Das eigentliche Verfahren soll dann unter der Ägide des ESF als „Moderator“ ablaufen. Die Idee der Moderation ist natürlich gut. Den dann wichtigsten Gläubiger und Geldgeber zum „Moderator“ zu ernennen, also zu demjenigen, der die Interessengegensätze zwischen Schuldner und Gläubigern ausgleichen und nach Möglichkeit allseits akzeptable Vorschläge machen soll, ist allerdings die widersinnigste Idee, seit der IWF die Moderatorenrolle in seinem SDRM-Vorschlag 2002 mit sich selbst besetzt hatte.

Noch eine in ihrer Skurrilität schon wieder lustige Idee ist die Begrenzung eines denkbaren Schuldenschnitts ex-ante auf eine Tragfähigkeits-Zielgröße von maximal 60% Schuldenstand/BIP. Nicht nur steht diese seltsame Begrenzung im Gegensatz zu dem zuvor überzeugend dargelegten Punkt, dass mechanistisch anzuwendende Grenzwerte bei Staateninsolvenzen nicht hilfreich sind. Eine solche Festlegung ignoriert die im April 2013 vom IWF verfasste Problemanzeige, dass Schuldenerlasse in der Vergangenheit keinesfalls in der Gefahr standen, voreilig und zu großzügig gewährt zu werden, sondern dass umgekehrt „too little too late“ mit der Folge regelmäßiger Serienumschuldungen das Problem war. Auch der bisher einzige in der Eurozone vereinbarte Schuldenerlass – für Griechenland – legt die Gefahr übermäßiger Großzügigkeit nicht gerade nahe. Die Schulden sollten durch die Operation und die nachfolgende Anpassung auf 120% des BIP bis 2020 reduziert werden. Ein Ziel, das inzwischen in weite Ferne gerückt ist. Nachvollziehbar ist in gewissem Maße der Gedanke, eine solche Höchstgrenze helfe, die Kapitalmärkte für andere Schuldnerstaaten der Eurozone ruhig zu halten. Indes, wie oben angedeutet, löst das eher ein Phantom- als ein reales Problem.

Fazit:

Es ist gut, dass aus vielen unterschiedlichen Blickwinkeln erwogen wird, wie das Fehlen einer geordneten Staateninsolvenz in der Internationalen Finanzarchitektur geschlossen werden kann. Die Herleitung der Notwendigkeit eines Verfahrens aus der anhaltenden Krise der Eurozone ist überzeugend, und jede Stimme, die die notorisch schläfrige Politik aufweckt, ist sehr willkommen.

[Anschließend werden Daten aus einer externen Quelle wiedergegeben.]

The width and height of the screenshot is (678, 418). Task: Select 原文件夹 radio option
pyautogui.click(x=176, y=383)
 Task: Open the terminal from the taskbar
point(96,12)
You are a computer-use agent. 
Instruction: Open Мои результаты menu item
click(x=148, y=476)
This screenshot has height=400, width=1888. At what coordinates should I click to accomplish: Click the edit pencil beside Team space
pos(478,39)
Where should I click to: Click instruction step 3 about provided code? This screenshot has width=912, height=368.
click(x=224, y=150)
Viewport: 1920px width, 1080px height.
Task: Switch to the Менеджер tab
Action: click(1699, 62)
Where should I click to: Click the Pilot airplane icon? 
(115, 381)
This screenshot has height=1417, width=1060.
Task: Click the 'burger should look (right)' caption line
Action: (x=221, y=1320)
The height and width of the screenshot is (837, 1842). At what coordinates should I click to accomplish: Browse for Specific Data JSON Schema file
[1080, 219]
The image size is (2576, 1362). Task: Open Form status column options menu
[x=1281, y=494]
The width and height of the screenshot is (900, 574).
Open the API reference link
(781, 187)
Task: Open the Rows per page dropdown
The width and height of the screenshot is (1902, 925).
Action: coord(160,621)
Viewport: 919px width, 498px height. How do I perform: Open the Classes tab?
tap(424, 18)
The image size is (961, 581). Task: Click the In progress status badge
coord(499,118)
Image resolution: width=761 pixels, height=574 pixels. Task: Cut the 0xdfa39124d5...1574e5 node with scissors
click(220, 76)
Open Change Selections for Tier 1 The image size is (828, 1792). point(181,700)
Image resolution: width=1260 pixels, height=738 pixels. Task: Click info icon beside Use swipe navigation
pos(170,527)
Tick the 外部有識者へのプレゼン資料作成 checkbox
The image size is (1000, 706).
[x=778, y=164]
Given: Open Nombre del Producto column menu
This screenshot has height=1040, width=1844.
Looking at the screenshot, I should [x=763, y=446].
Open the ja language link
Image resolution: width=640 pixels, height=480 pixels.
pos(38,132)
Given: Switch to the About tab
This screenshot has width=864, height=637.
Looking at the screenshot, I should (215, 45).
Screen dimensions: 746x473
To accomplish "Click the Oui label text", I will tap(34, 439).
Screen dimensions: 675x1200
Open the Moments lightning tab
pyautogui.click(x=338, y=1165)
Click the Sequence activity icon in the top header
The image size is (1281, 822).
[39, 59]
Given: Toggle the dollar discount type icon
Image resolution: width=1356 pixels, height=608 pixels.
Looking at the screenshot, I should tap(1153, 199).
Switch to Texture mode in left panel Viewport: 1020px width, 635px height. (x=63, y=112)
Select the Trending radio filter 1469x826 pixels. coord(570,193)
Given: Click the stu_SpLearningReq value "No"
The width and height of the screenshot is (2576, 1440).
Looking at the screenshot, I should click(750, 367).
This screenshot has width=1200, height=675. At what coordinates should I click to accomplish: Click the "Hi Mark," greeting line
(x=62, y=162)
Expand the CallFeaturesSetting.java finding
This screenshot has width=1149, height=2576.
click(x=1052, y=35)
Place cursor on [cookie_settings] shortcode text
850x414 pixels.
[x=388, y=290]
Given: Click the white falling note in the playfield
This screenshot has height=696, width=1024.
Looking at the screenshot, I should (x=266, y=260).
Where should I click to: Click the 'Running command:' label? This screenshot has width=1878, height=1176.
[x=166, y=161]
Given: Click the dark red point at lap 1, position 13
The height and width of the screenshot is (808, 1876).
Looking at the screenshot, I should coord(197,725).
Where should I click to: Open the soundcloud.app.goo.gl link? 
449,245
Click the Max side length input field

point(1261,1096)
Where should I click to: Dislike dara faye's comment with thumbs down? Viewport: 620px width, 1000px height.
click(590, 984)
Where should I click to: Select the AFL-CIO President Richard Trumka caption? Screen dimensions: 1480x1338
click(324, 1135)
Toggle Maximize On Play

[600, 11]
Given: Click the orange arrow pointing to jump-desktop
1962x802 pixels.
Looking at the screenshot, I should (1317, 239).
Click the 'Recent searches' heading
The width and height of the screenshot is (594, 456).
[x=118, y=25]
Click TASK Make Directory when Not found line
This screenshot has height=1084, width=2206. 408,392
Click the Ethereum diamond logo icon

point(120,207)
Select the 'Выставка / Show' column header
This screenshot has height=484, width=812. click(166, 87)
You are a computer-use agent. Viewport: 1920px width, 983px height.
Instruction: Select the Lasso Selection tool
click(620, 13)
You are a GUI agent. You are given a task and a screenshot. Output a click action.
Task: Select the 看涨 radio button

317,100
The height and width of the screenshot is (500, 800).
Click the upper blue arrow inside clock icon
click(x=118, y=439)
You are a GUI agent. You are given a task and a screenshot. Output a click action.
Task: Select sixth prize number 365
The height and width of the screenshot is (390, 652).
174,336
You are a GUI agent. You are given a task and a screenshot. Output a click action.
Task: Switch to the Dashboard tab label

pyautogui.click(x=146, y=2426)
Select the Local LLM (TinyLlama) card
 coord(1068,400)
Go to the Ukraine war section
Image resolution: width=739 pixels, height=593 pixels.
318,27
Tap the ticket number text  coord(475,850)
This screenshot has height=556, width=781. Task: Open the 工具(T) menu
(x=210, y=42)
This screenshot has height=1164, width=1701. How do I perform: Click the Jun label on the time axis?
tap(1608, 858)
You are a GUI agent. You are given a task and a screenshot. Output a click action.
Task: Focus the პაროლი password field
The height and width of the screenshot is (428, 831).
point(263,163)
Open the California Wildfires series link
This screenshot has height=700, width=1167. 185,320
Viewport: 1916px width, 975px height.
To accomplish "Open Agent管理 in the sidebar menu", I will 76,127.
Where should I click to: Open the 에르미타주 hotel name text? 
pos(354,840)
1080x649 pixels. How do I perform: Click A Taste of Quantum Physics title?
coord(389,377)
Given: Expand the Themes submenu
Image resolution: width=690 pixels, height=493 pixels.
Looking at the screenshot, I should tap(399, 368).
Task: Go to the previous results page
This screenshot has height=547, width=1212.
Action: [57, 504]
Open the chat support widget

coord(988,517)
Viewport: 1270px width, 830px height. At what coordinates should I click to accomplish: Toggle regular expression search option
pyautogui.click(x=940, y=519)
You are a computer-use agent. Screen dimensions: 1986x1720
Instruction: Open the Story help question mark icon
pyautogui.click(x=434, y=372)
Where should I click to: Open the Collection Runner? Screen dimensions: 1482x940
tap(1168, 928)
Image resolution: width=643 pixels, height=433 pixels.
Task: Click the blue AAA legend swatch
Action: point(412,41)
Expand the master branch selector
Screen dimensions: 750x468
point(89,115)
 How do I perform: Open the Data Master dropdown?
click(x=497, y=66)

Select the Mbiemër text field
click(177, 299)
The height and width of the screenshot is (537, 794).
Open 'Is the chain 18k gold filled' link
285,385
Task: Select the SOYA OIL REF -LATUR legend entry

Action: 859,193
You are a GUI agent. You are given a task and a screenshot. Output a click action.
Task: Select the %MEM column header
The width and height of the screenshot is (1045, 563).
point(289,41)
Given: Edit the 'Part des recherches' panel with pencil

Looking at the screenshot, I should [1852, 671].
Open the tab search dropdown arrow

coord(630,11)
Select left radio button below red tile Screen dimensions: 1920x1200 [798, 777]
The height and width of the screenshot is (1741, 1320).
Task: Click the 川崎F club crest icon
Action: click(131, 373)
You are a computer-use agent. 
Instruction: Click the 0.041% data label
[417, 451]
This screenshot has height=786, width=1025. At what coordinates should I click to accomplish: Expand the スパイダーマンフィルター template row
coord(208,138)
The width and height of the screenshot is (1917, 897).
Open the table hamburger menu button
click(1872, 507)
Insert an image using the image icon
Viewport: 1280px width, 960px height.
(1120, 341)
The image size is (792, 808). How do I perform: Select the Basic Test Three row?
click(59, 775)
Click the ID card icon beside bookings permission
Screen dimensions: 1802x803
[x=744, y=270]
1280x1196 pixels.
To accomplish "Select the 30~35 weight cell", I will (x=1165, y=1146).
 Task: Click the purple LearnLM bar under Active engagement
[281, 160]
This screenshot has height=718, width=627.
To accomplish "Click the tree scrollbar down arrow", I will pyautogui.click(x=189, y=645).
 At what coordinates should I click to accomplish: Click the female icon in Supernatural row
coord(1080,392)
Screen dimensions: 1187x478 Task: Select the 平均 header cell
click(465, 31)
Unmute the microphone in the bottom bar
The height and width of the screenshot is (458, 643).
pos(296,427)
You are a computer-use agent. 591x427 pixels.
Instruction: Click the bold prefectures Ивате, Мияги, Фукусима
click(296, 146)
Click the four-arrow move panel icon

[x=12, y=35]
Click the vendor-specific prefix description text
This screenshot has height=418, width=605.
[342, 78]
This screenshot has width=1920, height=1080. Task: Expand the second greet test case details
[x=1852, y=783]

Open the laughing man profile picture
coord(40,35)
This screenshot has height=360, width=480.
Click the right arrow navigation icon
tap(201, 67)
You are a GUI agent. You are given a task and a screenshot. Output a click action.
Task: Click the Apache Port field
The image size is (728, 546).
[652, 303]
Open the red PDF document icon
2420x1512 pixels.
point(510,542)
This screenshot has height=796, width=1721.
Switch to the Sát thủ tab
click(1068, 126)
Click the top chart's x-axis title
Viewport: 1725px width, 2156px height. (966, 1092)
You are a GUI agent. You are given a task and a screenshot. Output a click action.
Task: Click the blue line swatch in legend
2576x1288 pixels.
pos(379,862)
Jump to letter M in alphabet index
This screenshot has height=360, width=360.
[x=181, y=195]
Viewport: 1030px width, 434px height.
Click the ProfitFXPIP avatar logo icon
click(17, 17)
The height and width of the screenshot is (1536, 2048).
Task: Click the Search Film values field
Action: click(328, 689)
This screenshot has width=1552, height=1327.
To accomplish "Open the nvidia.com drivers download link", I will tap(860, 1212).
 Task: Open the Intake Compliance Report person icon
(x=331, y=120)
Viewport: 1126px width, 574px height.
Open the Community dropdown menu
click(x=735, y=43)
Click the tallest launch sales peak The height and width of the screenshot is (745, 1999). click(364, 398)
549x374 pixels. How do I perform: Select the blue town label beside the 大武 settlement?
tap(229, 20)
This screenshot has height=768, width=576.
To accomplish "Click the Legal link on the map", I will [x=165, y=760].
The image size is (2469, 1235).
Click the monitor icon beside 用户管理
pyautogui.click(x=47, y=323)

In der Sache ist VIPS indes kein Quantensprung: Der clevere Einführungszeitplan kann ängstliche Entscheidungsträger ermutigen; aber es ist zu befürchten, dass die bisher anhaltende Untätigkeit seine Ursache nicht in realistischen Befürchtungen um die Kapitalmarktfähigkeit der (ehemals) überschuldeten Staaten hat.